Redaktion: Karin Walter.

Während die schlechten Wirtschaftsprognosen manch einem Firmenchef in der Automobilindustrie zurzeit ernsthafte Sorgen bereiten, ist der Einzelhandel in Deutschland aktuell in einer vergleichbar guten Lage. Die Konsumfreude ist groß – nicht zuletzt auch durch das seit einigen Jahren konstant niedrige Zinsniveau für Spareinlagen. Dementsprechend wurde auch auf dem Deutschen Handelskongress Ende November in Berlin für das vergangene Jahr 2019 eine etwas über drei Prozent liegende Umsatzsteigerung im Vergleich zum Jahr 2018 prognostiziert.  Josef Sanktjohanser, Präsident des Handelsverbands Deutschland (HDE), stellte in seinem Eingangsstatement zur Kongresseröffnung sogar in Aussicht, dass die Branche von der derzeitigen Konjunkturdelle insgesamt nicht viel spüren werde. Überschwänglich wirkte der Verbandspräsident bei seiner Aussage jedoch nicht.

Das Problem: Derzeit gelingt es augenscheinlich nicht allen Unternehmen in gleichem Maße, Profit aus der positiven Entwicklung zu schlagen. „Mittlere und kleinere Betriebe werden angesichts eines immer härteren Wettbewerbs im globalen Plattformkapitalismus zunehmend an den Rand gedrängt oder kommen ganz unter die Räder“, sagte Sanktjohanser. Insbesondere die kleinen Händler könnten mit der Dynamik des Marktes oft nicht mithalten. In vielen Betrieben fehle das Know-how im Bereich der Digitalisierung. Zudem fehlten den meisten Händlern die nötigen Freiräume für Investitionen in neue Technologien.

Investitionen in Digitalisierung nicht auf die lange Bank schieben.
Auf dem alljährlich staffindenden Berliner Branchentreff wurde jedoch klar: Ohne den Ausbau digitaler und KI-gestützter Angebote mit allen Kräften zu forcieren, wird es für die Händler in den Filialen schwer werden, auf kurz oder lang überhaupt noch mit den Angeboten des Online-Handels mitzuhalten.

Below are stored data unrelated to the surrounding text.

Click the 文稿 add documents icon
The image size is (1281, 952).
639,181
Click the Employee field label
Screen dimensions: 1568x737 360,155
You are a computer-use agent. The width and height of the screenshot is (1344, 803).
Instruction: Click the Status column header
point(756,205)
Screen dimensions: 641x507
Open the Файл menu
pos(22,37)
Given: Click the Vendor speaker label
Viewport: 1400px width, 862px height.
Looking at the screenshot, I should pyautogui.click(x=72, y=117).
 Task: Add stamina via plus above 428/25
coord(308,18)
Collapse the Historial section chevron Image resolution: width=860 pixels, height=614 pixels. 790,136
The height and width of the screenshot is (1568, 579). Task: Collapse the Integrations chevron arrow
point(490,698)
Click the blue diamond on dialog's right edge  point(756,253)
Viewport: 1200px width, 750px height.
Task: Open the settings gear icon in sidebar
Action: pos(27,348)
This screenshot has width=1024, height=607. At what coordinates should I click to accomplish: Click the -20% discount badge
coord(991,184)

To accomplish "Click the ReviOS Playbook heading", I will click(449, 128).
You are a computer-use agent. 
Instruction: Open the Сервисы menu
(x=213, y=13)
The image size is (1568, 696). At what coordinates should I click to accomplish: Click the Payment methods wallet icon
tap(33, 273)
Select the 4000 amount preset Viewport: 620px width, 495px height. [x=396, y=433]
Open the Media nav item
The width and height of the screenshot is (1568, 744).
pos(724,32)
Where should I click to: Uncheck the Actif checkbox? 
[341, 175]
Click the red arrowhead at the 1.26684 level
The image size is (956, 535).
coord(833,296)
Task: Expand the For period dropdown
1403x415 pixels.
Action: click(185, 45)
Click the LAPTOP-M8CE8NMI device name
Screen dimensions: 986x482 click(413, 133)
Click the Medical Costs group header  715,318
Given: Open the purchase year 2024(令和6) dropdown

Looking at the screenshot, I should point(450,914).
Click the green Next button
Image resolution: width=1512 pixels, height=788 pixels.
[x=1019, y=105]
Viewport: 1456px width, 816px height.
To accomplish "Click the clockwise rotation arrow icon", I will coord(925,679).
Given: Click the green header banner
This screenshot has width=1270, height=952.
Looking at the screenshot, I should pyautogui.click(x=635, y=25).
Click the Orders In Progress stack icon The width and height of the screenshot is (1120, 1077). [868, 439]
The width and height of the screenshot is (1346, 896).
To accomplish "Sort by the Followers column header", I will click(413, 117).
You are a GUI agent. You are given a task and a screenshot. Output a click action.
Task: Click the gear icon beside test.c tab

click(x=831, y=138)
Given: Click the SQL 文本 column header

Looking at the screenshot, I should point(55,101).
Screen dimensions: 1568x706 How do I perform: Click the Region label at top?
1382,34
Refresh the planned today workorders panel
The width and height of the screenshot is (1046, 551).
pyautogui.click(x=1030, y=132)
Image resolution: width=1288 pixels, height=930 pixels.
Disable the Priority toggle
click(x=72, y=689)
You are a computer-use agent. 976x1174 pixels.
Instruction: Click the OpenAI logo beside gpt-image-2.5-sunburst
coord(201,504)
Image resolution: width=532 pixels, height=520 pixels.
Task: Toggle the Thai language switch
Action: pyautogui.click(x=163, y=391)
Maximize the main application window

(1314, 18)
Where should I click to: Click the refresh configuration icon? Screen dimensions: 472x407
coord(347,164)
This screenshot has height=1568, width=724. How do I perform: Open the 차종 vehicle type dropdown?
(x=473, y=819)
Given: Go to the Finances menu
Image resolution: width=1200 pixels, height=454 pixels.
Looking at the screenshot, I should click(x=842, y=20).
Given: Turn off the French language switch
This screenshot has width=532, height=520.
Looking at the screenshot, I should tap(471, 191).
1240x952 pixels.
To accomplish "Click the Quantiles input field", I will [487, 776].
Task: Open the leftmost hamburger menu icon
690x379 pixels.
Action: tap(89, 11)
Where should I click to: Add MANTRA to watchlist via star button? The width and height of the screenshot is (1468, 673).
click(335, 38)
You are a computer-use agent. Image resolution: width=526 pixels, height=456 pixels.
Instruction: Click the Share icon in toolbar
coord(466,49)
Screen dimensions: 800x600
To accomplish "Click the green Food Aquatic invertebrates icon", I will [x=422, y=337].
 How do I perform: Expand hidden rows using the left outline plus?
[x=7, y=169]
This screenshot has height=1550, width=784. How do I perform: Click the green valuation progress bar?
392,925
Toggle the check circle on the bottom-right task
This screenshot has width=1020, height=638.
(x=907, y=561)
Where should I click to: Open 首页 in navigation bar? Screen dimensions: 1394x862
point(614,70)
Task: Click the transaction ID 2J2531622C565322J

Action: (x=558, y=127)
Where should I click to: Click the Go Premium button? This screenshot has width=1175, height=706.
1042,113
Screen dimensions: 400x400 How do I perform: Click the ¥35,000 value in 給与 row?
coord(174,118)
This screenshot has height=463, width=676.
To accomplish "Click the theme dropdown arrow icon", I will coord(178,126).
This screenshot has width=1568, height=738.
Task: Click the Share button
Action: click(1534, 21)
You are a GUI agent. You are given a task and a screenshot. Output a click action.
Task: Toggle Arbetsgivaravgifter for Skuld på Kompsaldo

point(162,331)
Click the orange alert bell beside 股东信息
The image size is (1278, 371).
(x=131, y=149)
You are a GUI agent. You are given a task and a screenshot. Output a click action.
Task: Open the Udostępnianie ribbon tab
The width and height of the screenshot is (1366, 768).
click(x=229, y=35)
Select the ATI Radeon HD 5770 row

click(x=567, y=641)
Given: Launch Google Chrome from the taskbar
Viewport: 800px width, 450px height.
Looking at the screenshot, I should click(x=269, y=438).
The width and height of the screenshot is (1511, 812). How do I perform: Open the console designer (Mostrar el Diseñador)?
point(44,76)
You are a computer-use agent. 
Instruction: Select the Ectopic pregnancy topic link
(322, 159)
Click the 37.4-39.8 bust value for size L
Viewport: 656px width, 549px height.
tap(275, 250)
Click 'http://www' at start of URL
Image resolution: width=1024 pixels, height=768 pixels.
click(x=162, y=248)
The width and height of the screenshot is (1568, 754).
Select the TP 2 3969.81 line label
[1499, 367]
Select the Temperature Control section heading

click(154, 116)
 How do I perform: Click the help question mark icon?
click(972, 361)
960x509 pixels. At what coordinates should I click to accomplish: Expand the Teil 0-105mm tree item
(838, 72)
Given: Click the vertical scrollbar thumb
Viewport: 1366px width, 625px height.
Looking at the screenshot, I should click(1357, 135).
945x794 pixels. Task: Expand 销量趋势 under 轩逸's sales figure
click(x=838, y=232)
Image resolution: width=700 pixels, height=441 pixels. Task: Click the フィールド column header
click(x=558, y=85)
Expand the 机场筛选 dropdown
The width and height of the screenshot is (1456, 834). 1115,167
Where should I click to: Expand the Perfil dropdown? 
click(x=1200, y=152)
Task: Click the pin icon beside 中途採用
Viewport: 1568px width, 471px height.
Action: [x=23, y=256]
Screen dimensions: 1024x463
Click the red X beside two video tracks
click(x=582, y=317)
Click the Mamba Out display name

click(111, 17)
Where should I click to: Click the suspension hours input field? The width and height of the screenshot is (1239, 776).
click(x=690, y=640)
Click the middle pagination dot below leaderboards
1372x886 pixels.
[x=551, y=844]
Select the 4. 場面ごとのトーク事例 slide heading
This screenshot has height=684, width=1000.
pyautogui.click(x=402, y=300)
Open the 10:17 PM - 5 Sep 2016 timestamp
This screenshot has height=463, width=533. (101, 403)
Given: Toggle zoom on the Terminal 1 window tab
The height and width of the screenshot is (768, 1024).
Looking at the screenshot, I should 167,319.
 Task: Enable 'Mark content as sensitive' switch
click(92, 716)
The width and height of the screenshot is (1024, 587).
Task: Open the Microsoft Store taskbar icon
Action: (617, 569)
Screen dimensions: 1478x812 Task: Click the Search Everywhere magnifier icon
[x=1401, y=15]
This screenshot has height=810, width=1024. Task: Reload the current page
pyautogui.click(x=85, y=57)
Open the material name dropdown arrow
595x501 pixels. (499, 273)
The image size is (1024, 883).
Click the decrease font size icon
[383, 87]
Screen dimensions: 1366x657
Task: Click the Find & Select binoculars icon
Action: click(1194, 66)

Dr. Dirk Schneider, Chief Digital Officer bei der Modemarke S.Oliver Bernd Freier warnte seine Branchenkollegen im Publikum davor, die dafür notwendigen Schritte auf die allzu lange Bank zu schieben. „Wir Deutschen verstehen uns mitunter sehr gut darin, auch bei digitalen Innovationen erst einmal abzuwarten“, konstatierte Schneider. „Wer sich von dieser Denkweise treiben lässt, steht vor einen großen Fehler.“ Digitale Innovationen müsse man sehr aktiv nach vorne reiben. Jedes Unternehmen sei für sich gefordert, auf diesem Sektor den richtigen Ansatz zu finden. Und bei allem gelte als oberstes Gebot, niemals die Wünsche und Bedürfnisse der Kunden aus den Augen zu verlieren.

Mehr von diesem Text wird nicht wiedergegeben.